1ー4

 食事を済ませて社に戻ると13時半を回っていた。細谷の机には、午前中に減らしたはずの稟議書が倍になって置かれている。細谷は特に驚きもせずに机に向かうと、眼鏡をかけてそれらを吟味しはじめた。百合も自分のデスクに戻り、スリープモードになっていたパソコンを起動する。新着メールが35件。社長にも秘書にも安息の時はない。


 やがて15時を迎え、細谷は書類を片手に会議室へと向かった。役員会議には秘書の出番はない。百合は黙々とパソコンに向かいながら時間を過ごした。書類の作成に外線対応など、仕事はいくらでもあるので暇を持て余すことはないが、だだっ広い社長室に1人でいるとふと寂しくなることがある。早く役員会議が終わらないだろうか、とつい何度も壁の時計を気にしてしまった。


 2時間ほど経ったところで細谷は戻ってきた。心なしか、難しい顔をしているように見えたので百合は声をかけた。


「お疲れ様でした。いかがでしたか?」

「あぁ……精密機械部門の売上が先月よりも大幅に落ちてるみたいでね。競合他社が増えてる影響なんだろう。さて、どう対策を取ったものか……」


 細谷は独り言のように言うと、顎に手を当てながらデスクへと戻っていった。気がかりな案件があると細谷はいつもこうなる。仕事のことで頭がいっぱいになり、傍に他の人間がいることすら忘れてしまうのだ。伯父様そっくり、と百合は心の中で苦笑した。


 その後1時間ほど事務作業を続けたところで終業を知らせるチャイムが鳴った。いつもなら百合は19時頃までは残るのだが、今日は友人と会う約束をしているので、早めの退社を告げるために細谷のデスクへと向かった。


「社長、申し訳ありませんが、今日はこれで失礼させていただいてもよろしいでしょうか? 所要がありまして」


 細谷が稟議書から顔を上げた。よほど集中していたのか、話しかけられたことにもしばらく気づかなかったようだ。

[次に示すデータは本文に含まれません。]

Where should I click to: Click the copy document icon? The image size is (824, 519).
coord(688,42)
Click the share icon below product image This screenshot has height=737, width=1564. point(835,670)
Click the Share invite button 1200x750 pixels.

「ん? あぁ、もうそんな時間か。いいよ、僕はまだいるけど、気にせず帰って」


 細谷は再び稟議書に視線を落とした。細谷は毎日22時頃まで会社に残っていると聞く。社長ともなれば当然なのかもしれないが、百合は彼の生活が時折心配になることがあった。


「ありがとうございます。それでは失礼いたします」


 百合は深々と頭を下げると、自分のデスクに戻ってパソコンをシャットアウトした。細谷の邪魔にならないよう、鞄を下げて足早に退出しようとする。


「あ……そうだ、汐ノ宮君」


 細谷が急に声をかけてきた。百合はICカードをドア横にある機械に翳そうとしていたが、すぐに手を止めて振り返った。


「はい、何でしょうか?」


 細谷は書類を机に置いて椅子に座り直した。眼鏡の縁をいじり、落ち着かなさそうに視線を彷徨わせる。百合は不思議そうに首を傾げた。

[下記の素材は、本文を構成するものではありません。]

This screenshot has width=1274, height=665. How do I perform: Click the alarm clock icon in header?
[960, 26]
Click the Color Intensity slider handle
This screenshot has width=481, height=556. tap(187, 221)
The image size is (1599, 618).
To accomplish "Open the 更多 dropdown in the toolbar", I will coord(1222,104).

「えーと……その、明日の夜の予定はどうなってたかな?」細谷が歯切れの悪い口調で尋ねてきた。


「明日の夜ですか? 特に会食の予定は入っておりませんが」


「うん、それはわかってるんだ。そうじゃなくて、その……君のプライベートの予定なんだけど」


「あたしの?」


 思わず素になって聞き返してしまった。細谷はばつが悪そうに頷く。


「うん。汐ノ宮君にはいつも世話になってなるし、よかったら食事でもどうかなと思ったんだけど……。あ、もちろん業務じゃないから、断ってくれてもいいんだよ」


 百合はまじまじと細谷を見つめた。他社の社長との会食に同行することはよくあるが、プライベートで誘われたのは初めてだ。細谷はそわそわと椅子に何度も座り直している。これ、もしかして彼なりのアプローチ?


 百合は頭の中で明日のスケジュールを確認した。明日は特に予定はない。いつも通り仕事をして帰宅するだけだ。だから彼の誘いを受けるだけの余裕はある。もちろん、時間外にまで社長に付き合うのは秘書の仕事ではない。でも――。


「ええ、喜んでお供いたしますわ」


 百合はにっこり笑って言った。細谷が安堵しように相好を崩す。そんな表情が可笑しくて、百合もまた笑みを漏らした。もしかしたら、細谷に再婚の影が見えなかったのはこれが理由だったのかもしれない。そんな都合のいいことを考えもした。


 でもいいわよね。だってあたしは秘書。長い時間一緒にいる分、距離は必然的に近くなる。今までは単なるボスと秘書という関係だったけれど、願わくばその関係を超えて、仕事以外でも彼を支えられるようになりたい。


 秘書ではなく、彼のパートナーとして。